Opipramol gegen Angstattacken

München - 08.09.2016, 11:30 Uhr

Herzrasen, Atemnot und Schwindel: Typische Symptome einer Panikattacke. Menschenmengen können der Auslöser sein. (Foto: estherpoon / Fotolia)

Herzrasen, Atemnot und Schwindel: Typische Symptome einer Panikattacke. Menschenmengen können der Auslöser sein. (Foto: estherpoon / Fotolia)


Beratungs-Basics

Opipramol zählt zu den trizyklischen Antidepressiva. Im Gegensatz zu den meisten übrigen Vertretern dieser Gruppe, hemmt Opipramol nicht die Wiederaufnahme von Serotonin und Noradrenalin aus dem synaptischen Spalt. Die Substanz wirkt antagonistisch an histaminergen, serotonergen, dopaminergen und α-adrenergen Rezeptoren. Die Effekte von Opipramol sind sedierend, angstlösend und stimmungsaufhellend. Opipramol ist indiziert bei (depressiven) Verstimmungszuständen, die mit Angst, Anspannung, Unruhe und Schlafstörungen einhergehen (generalisierte Angststörungen und somatoforme Störungen).

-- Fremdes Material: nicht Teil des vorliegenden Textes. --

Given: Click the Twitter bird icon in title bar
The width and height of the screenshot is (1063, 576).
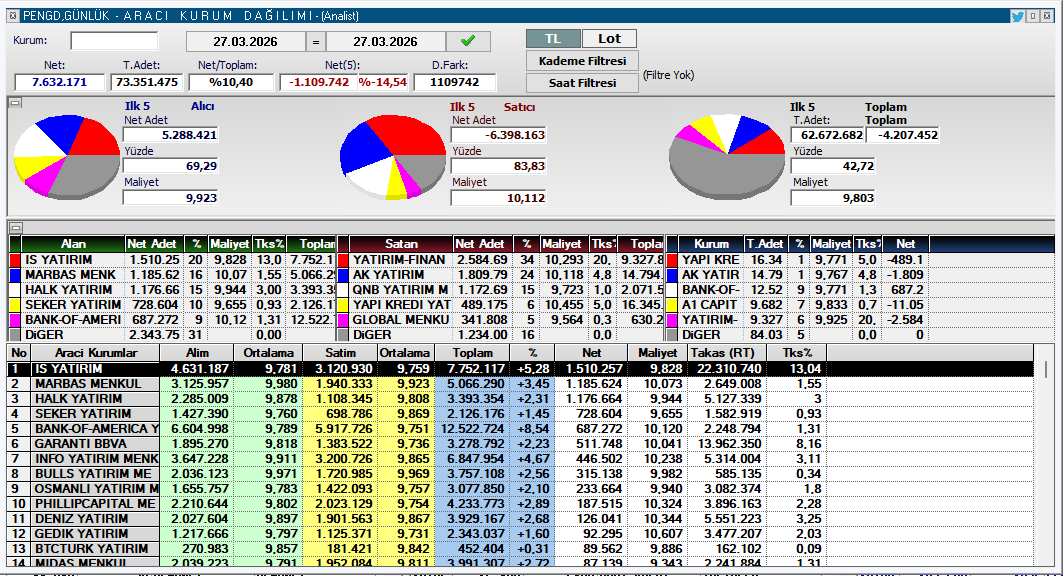Looking at the screenshot, I should tap(1017, 16).
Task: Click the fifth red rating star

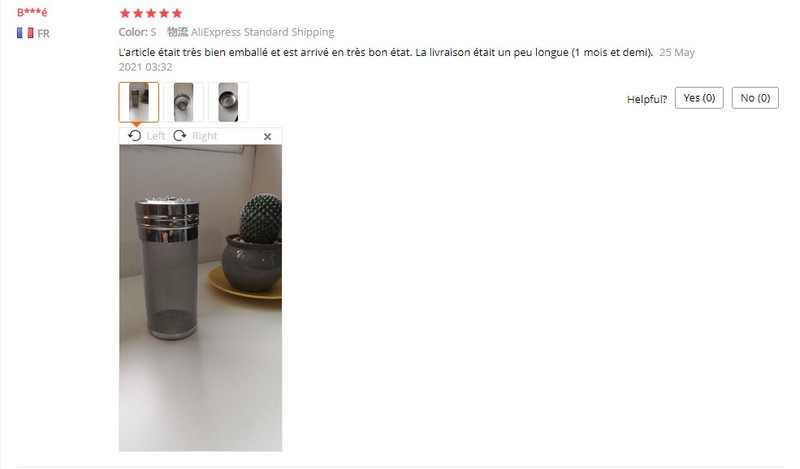Action: (x=177, y=13)
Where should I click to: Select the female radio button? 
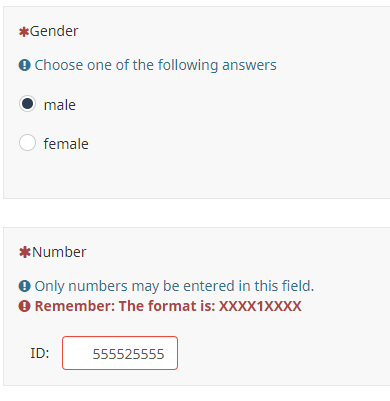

Die volle antidepressive Wirkung setzt erst nach circa zwei Wochen ein, die anxiolytische Wirkung früher. Gerade zu Beginn der Behandlung ist eine erhöhte Suizidgefahr zu beachten.

Die Hauptdosis sollte aufgrund des Wirkprofils von Opipramol bevorzugt abends gegeben werden, wie hier verordnet. Die Dosis ist vom Arzt individuell für jeden Patienten festzulegen. Ob die Patientin später zusätzlich morgens und/oder mittags eine Dosis einnehmen muss, wird der Verlauf zeigen. 

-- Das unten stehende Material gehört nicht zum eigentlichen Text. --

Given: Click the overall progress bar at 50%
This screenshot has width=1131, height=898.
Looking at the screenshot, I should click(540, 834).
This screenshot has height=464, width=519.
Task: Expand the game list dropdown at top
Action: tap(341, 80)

Die maximal empfohlene Dosierung beträgt dreimal täglich 100 mg Opipramol. Bei älteren Menschen ist gegebenenfalls eine Dosisreduktion notwendig.

Die Kundin soll die zwei Filmtabletten unzerkaut nach dem Abendessen einnehmen. Und zwar regelmäßig jeden Tag. Ihr Befinden wird sich dann von Tag zu Tag bessern. Sie ist auch darauf hinzuweisen, rechtzeitig einen Kontrolltermin bei ihrer Ärztin zu vereinbaren, um unter Umständen die Dosierung anzupassen oder ein Folgerezept zu erhalten. Die verordnete Packung reicht ihr für fünfundzwanzig Tage. Die durchschnittliche Behandlungsdauer beträgt ein bis zwei Monate.

Vor allem zu Beginn der Behandlung können als unerwünschte Wirkungen Mundtrockenheit, eine verstopfte Nase, niedriger Blutdruck und Müdigkeit auftreten. Sie sind kein Grund, die Therapie vorzeitig abzubrechen. Die typischen anticholinergen Nebenwirkungen bessern sich meist im Verlauf der Therapie. Eine Gewichtszunahme tritt lediglich gelegentlich auf.